What you have to do
Please copy exactly the lines that begin with the one containing "461x255 pixels." and end with the last line of the entries.

Supplied data

= = = =

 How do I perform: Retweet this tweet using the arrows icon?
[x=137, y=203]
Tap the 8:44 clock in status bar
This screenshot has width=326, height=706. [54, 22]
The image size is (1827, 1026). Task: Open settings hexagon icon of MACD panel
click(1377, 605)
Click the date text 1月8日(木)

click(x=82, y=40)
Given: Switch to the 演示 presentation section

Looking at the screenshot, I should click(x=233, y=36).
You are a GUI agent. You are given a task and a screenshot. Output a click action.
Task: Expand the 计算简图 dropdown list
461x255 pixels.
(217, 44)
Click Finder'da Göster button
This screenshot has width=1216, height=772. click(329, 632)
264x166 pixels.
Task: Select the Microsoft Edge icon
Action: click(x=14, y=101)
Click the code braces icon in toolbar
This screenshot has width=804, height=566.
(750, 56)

= = = =

Worked solution
461x255 pixels.
(217, 44)
Click Finder'da Göster button
This screenshot has width=1216, height=772. click(329, 632)
264x166 pixels.
Task: Select the Microsoft Edge icon
Action: click(x=14, y=101)
Click the code braces icon in toolbar
This screenshot has width=804, height=566.
(750, 56)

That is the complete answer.